Arguments pertinents
1. Condition d'urgence : Le juge a constaté que l'exécution de l'arrêté portait atteinte de manière grave et immédiate aux intérêts des requérants, notamment leur droit de propriété. Il a noté que l'impératif de sécurité publique ne justifiait pas une démolition immédiate, ce qui a permis de conclure à l'urgence de la suspension.
- Citation pertinente : "La démolition de cet ouvrage imposée aux requérants préjudice de manière grave et immédiate à leurs intérêts, notamment à leur droit de propriété."
2. Doute sérieux quant à la légalité : Le juge a relevé que le moyen tiré du caractère excessif de la mesure de démolition était de nature à créer un doute sérieux quant à la légalité de l'arrêté.
- Citation pertinente : "Le moyen tiré du caractère excessif de la mesure de démolition imposée en vertu de l'article L. 511-11 du code de la construction et de l'habitation est de nature à créer un doute sérieux quant à la légalité de l'arrêté attaqué."
3. Frais de procès : Le tribunal a rejeté les conclusions de la commune concernant le remboursement des frais, en raison des dispositions de l'article L. 761-1 du code de justice administrative, qui stipule que la partie perdante ne peut pas bénéficier du remboursement des frais exposés.
- Citation pertinente : "Les conclusions présentées à ce titre par la commune de Bourg-Saint-Maurice doivent dès lors être rejetées."
Interprétations et citations légales
1. Article L. 521-1 du code de justice administrative : Cet article permet au juge des référés de suspendre l'exécution d'une décision administrative lorsque l'urgence le justifie et qu'il existe un doute sérieux quant à la légalité de la décision.
- Citation directe : "L'article L. 521-1 du code de justice administrative permet au juge des référés d'ordonner la suspension de l'exécution d'une décision administrative ou de certains de ses effets lorsque l'urgence le justifie et qu'il est fait état d'un moyen propre à créer, en l'état de l'instruction, un doute sérieux quant à la légalité de la décision."
2. Article L. 761-1 du code de justice administrative : Cet article régit les frais de justice et stipule que la partie perdante ne peut pas bénéficier du remboursement des frais exposés par l'autre partie.
- Citation directe : "En vertu des dispositions de l'article L. 761-1 du code de justice administrative, le tribunal ne peut pas faire bénéficier la partie tenue aux dépens ou la partie perdante du paiement par l'autre partie des frais qu'elle a exposés à l'occasion du litige soumis au juge."
3. Article L. 511-11 du code de la construction et de l'habitation : Cet article concerne les mesures de mise en sécurité et les conditions dans lesquelles elles peuvent être ordonnées.
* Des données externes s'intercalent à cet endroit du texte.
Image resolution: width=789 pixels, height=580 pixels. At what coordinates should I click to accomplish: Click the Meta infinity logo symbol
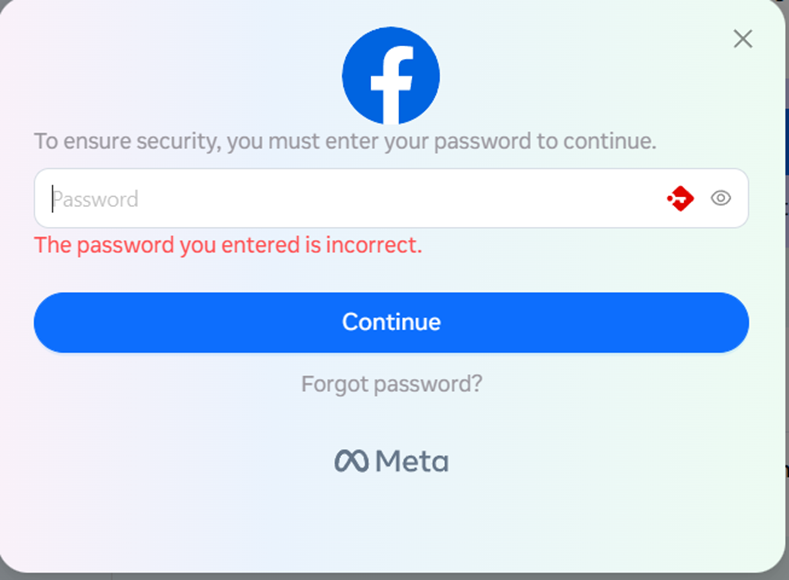[352, 461]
Le juge a mis en avant que la démolition ne pouvait être ordonnée que dans des conditions strictes, ce qui a contribué à son analyse du caractère excessif de l'arrêté.
- Citation directe : "La démolition ne pouvant être ordonnée que par le juge judiciaire."
Cette décision illustre l'importance de l'équilibre entre la sécurité publique et les droits de propriété, ainsi que le respect des procédures administratives dans la prise de décisions affectant des biens privés.